● **To do**: Collect every line from the listing below that contains the word "track", matching case exactly.

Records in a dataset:

§ §

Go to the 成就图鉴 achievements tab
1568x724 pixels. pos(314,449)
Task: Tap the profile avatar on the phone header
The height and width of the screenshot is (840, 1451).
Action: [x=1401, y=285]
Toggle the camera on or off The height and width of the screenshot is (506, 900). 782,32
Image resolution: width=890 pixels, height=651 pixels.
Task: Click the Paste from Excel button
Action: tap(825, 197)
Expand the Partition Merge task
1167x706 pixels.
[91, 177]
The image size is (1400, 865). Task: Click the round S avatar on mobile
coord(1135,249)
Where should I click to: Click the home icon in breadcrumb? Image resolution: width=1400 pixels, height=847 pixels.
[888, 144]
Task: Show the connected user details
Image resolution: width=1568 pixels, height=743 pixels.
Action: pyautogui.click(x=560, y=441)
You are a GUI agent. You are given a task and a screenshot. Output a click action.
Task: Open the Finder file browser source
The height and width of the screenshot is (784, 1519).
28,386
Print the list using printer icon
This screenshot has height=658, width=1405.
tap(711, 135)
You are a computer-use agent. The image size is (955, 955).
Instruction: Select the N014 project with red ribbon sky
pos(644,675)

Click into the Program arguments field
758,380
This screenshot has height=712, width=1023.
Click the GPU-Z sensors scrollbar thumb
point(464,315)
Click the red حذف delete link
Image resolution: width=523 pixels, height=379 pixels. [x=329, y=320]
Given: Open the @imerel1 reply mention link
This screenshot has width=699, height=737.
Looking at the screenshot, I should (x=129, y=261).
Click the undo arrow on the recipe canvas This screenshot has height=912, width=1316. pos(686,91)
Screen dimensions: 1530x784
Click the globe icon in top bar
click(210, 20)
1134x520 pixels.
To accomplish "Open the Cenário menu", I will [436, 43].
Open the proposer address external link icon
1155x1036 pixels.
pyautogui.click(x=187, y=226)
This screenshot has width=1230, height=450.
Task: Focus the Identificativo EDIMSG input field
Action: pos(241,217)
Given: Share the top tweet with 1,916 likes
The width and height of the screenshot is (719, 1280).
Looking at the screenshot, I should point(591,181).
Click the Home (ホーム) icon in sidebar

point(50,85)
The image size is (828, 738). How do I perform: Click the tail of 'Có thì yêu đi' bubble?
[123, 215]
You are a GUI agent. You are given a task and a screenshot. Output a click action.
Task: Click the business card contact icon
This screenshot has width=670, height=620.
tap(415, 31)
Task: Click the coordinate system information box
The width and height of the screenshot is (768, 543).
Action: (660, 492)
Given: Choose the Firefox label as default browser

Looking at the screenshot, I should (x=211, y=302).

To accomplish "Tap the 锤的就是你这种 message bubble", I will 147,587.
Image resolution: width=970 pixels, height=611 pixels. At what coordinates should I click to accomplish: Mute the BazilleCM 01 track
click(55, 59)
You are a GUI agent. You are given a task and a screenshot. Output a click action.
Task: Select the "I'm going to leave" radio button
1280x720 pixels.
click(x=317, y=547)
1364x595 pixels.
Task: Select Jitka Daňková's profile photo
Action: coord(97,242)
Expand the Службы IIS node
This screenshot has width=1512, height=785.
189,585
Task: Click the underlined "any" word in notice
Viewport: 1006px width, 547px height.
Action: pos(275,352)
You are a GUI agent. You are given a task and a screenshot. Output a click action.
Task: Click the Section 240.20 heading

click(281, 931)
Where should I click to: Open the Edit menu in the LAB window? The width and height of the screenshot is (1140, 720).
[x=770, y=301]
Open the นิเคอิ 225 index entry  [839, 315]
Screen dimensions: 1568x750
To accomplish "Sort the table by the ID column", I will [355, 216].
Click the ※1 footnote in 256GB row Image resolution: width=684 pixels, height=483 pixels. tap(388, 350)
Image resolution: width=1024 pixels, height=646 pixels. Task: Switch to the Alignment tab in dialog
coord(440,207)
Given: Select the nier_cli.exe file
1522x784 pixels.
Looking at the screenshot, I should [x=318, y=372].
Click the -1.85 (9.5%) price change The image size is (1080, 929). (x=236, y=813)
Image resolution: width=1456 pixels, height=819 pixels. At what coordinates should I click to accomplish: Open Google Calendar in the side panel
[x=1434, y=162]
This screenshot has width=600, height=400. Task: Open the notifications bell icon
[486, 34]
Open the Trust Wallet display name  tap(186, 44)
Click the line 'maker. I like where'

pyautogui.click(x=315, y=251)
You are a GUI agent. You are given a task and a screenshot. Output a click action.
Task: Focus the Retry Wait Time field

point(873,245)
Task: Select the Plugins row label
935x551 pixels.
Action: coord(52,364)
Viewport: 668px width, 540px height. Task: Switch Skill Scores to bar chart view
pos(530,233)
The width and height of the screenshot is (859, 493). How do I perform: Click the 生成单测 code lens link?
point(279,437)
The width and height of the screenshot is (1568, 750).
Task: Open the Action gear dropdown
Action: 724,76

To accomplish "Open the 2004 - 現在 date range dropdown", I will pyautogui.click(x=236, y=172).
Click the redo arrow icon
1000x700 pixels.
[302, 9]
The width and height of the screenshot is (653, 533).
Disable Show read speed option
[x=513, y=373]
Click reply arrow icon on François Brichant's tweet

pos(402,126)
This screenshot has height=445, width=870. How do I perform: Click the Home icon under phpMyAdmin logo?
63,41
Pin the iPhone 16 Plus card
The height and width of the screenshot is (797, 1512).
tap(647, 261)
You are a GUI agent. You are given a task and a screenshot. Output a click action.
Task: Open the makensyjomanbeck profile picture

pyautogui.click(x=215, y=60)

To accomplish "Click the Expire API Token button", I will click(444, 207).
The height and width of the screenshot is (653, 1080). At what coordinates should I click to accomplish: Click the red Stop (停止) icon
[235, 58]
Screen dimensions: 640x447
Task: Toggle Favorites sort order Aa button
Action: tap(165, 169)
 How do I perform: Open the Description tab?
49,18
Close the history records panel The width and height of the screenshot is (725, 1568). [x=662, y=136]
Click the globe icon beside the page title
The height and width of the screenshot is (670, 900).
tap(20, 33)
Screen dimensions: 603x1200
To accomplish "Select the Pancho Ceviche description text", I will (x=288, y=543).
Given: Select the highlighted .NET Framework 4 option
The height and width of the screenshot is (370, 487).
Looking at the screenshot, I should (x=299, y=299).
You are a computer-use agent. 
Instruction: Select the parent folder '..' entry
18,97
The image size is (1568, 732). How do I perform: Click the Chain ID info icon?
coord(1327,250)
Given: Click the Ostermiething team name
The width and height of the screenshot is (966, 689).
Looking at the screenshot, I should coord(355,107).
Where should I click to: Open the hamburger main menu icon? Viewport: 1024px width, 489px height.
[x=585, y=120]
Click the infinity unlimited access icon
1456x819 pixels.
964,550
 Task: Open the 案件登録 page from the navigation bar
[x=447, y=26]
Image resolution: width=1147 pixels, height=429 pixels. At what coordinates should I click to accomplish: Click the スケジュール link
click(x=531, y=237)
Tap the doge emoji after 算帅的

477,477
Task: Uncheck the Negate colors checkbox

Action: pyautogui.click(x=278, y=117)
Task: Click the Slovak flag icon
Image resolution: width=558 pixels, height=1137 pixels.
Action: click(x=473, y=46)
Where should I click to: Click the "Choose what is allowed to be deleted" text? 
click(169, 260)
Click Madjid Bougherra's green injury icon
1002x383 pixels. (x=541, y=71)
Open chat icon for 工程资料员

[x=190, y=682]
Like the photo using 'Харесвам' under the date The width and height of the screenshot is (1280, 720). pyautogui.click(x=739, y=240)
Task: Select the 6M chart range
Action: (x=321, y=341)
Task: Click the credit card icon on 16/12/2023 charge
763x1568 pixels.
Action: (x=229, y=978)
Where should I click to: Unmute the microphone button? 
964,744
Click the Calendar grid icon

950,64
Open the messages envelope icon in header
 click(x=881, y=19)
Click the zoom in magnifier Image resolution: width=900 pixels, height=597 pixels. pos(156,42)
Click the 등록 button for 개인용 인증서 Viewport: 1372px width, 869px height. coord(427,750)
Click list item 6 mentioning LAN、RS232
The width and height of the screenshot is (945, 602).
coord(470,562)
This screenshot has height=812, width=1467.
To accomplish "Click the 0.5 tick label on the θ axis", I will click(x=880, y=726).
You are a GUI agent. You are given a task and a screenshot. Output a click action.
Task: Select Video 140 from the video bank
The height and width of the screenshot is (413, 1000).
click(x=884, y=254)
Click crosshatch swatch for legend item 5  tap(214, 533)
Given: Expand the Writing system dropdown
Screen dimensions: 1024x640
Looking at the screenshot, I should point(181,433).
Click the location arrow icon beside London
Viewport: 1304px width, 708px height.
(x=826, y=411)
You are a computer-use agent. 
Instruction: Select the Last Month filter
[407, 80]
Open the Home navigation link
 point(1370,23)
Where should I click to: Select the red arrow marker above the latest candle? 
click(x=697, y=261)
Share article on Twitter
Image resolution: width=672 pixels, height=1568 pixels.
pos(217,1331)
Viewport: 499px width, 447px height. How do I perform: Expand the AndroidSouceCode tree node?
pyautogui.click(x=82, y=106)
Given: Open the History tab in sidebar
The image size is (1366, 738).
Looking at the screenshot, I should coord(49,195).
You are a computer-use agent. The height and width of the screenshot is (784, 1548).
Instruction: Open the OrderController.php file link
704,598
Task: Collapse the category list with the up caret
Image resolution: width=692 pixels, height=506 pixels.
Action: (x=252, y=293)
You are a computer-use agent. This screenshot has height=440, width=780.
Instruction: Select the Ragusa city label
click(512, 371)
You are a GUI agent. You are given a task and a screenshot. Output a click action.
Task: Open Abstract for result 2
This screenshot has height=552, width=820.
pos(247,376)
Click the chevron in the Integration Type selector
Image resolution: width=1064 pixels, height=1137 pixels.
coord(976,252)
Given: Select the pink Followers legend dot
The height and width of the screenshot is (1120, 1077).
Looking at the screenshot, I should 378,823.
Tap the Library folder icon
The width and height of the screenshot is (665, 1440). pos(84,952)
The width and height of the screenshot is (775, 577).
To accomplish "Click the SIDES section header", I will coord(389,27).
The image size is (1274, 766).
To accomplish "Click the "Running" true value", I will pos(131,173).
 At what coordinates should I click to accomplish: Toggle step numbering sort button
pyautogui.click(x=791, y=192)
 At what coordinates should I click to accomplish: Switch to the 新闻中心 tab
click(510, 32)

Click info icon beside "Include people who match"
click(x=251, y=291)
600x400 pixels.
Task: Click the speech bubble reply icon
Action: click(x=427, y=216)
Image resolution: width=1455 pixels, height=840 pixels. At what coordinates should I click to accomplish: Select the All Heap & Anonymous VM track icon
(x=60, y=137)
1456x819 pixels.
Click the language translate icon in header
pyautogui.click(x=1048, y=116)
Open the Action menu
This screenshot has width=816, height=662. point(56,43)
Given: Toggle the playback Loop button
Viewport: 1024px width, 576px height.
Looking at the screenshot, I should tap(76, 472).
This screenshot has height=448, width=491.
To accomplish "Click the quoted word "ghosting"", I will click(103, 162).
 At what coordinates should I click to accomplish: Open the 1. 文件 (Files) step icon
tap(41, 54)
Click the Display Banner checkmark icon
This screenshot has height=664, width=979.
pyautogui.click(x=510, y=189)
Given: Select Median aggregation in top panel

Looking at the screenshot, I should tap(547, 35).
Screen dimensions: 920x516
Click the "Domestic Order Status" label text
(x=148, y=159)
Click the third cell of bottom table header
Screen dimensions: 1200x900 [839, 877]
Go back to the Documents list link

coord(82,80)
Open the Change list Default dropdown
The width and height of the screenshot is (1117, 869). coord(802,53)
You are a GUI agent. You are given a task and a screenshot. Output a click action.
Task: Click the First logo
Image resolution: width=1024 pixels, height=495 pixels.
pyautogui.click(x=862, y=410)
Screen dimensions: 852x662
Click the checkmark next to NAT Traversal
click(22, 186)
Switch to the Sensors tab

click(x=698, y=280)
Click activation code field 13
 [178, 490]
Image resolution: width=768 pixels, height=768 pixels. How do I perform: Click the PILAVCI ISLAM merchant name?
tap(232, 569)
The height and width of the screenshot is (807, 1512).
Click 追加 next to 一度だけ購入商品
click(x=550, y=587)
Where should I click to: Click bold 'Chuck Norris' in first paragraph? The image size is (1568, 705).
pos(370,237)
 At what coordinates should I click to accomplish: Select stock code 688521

§ §

● **Problem solution**:
Image resolution: width=970 pixels, height=611 pixels. At what coordinates should I click to accomplish: Mute the BazilleCM 01 track
Image resolution: width=1455 pixels, height=840 pixels. At what coordinates should I click to accomplish: Select the All Heap & Anonymous VM track icon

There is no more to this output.